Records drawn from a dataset

────

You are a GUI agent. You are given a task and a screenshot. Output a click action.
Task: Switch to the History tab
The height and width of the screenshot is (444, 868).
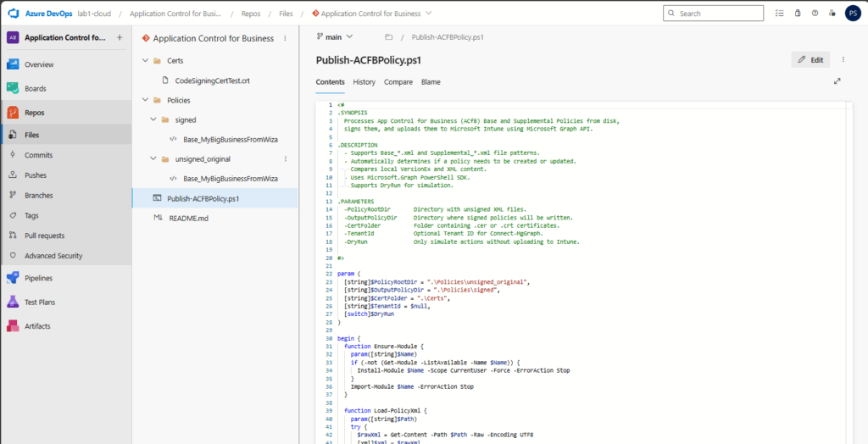(x=364, y=82)
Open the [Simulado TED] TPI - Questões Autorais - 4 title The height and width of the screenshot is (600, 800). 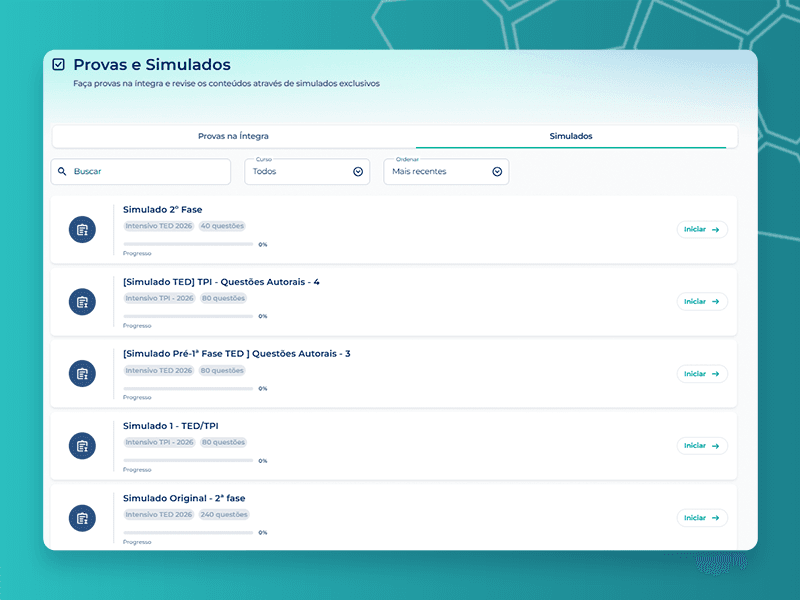221,282
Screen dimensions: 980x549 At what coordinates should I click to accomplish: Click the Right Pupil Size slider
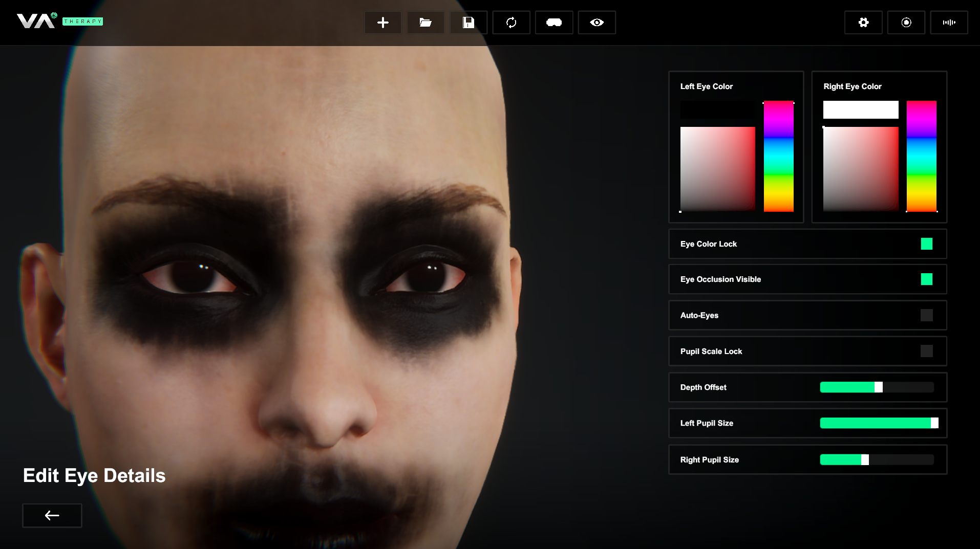tap(877, 459)
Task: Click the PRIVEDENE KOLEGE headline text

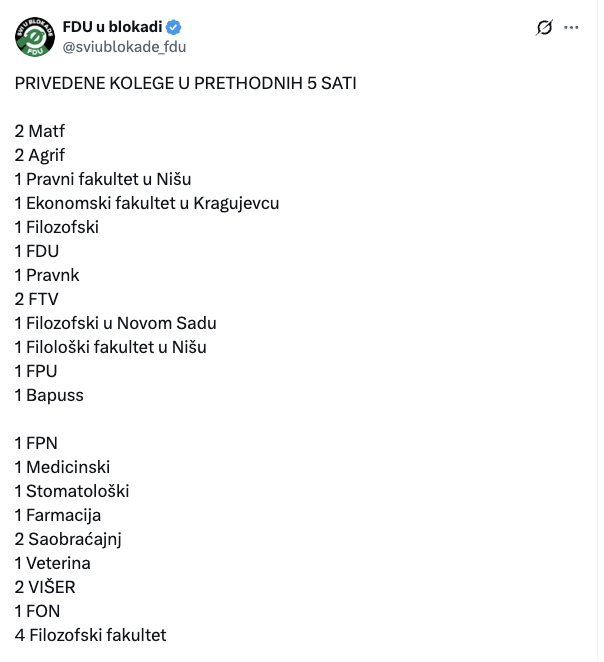Action: click(186, 83)
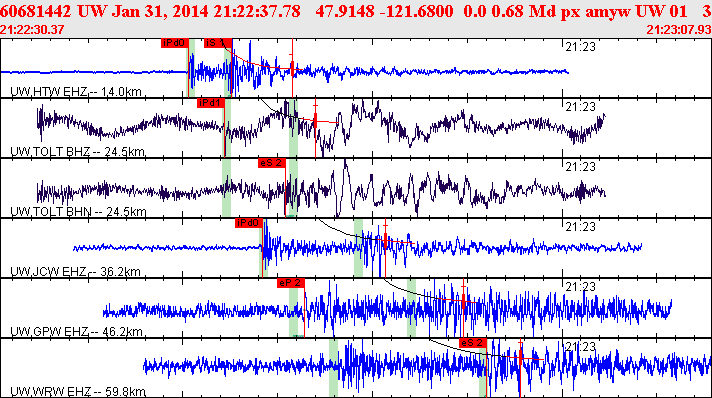This screenshot has width=712, height=398.
Task: Select the UW.TOLT BHZ 24.5km channel label
Action: point(78,152)
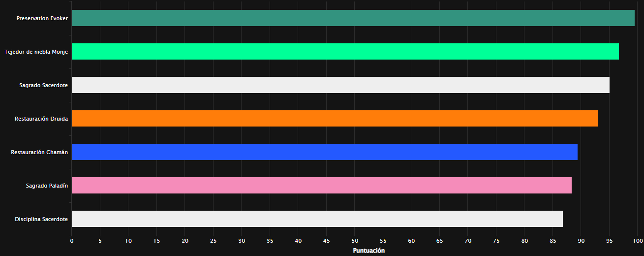This screenshot has width=644, height=256.
Task: Click the bright green Tejedor de niebla bar
Action: (345, 52)
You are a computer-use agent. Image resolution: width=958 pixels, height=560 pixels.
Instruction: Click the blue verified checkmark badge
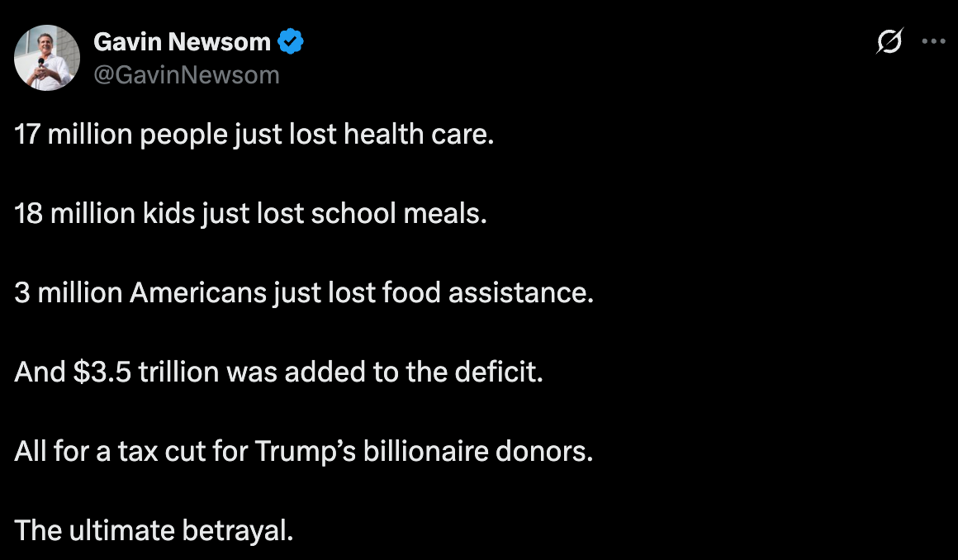tap(290, 41)
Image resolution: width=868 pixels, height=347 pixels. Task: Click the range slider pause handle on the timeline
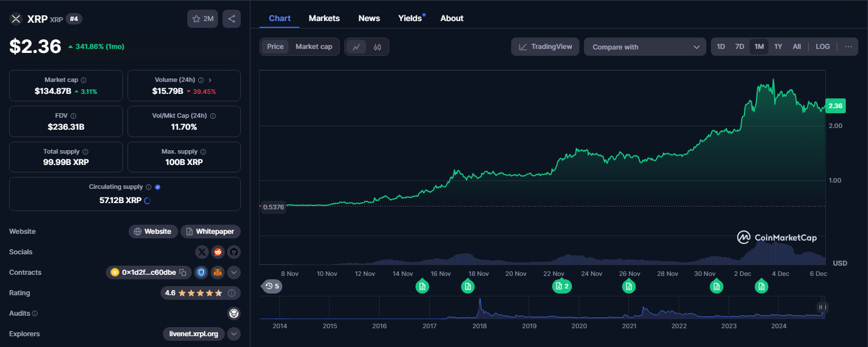[x=822, y=307]
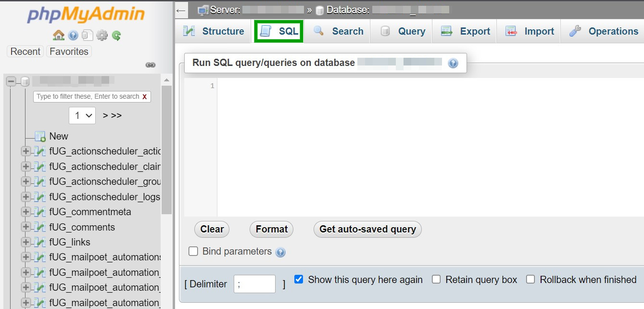Viewport: 644px width, 309px height.
Task: Click the red X to clear table filter
Action: pyautogui.click(x=144, y=97)
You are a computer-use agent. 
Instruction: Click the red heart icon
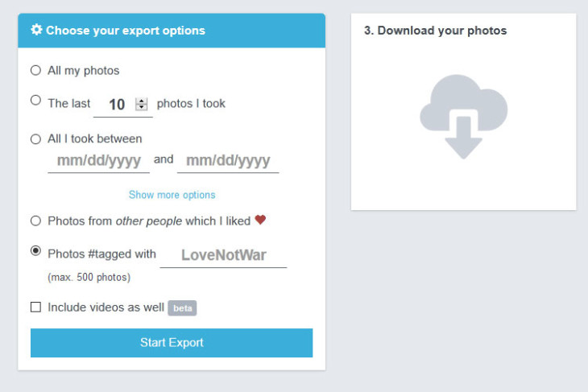[x=260, y=220]
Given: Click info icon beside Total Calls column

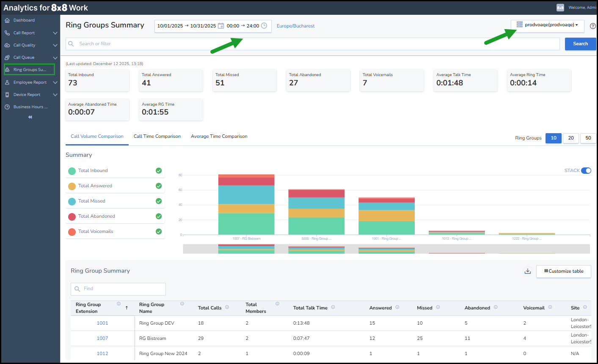Looking at the screenshot, I should click(227, 307).
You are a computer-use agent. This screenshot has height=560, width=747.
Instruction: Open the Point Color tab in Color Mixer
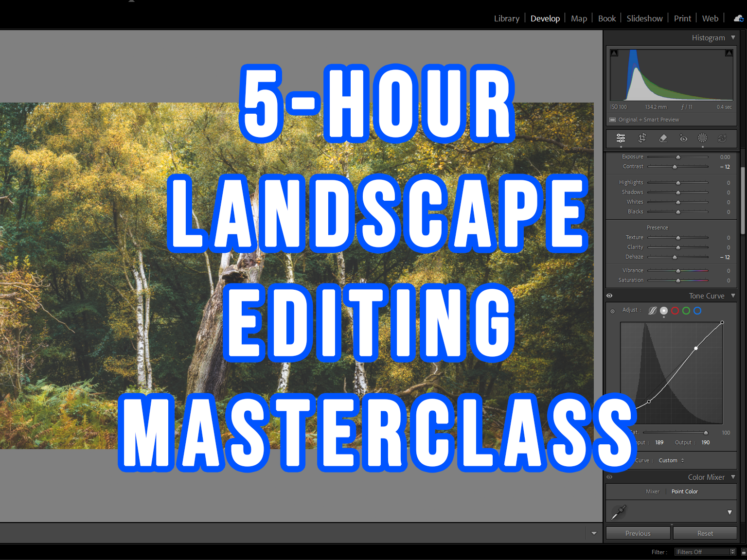684,491
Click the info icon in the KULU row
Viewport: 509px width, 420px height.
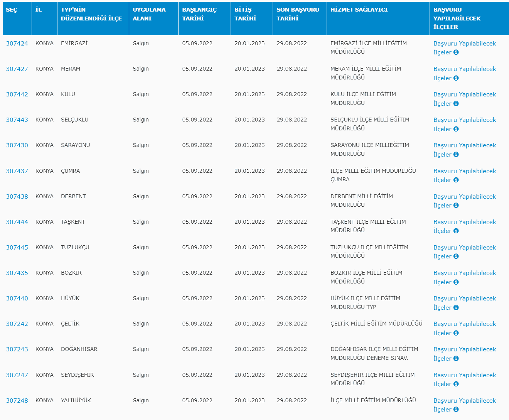[456, 103]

────

*Aim of the exercise:* What should appear is an exact copy of the lines from the one containing "Image resolution: width=868" through the last line of the records above, pictures excluded.

*Exercise solution:*
Image resolution: width=868 pixels, height=347 pixels. Task: Click the range slider pause handle on the timeline
[x=822, y=307]
Viewport: 644px width, 309px height.
Task: Click the red X to clear table filter
Action: pyautogui.click(x=144, y=97)
You are a computer-use agent. 
Instruction: Click the red heart icon
[x=260, y=220]
Given: Click info icon beside Total Calls column

Looking at the screenshot, I should click(227, 307).
You are a computer-use agent. This screenshot has height=560, width=747.
Instruction: Open the Point Color tab in Color Mixer
684,491
Click the info icon in the KULU row
Viewport: 509px width, 420px height.
[456, 103]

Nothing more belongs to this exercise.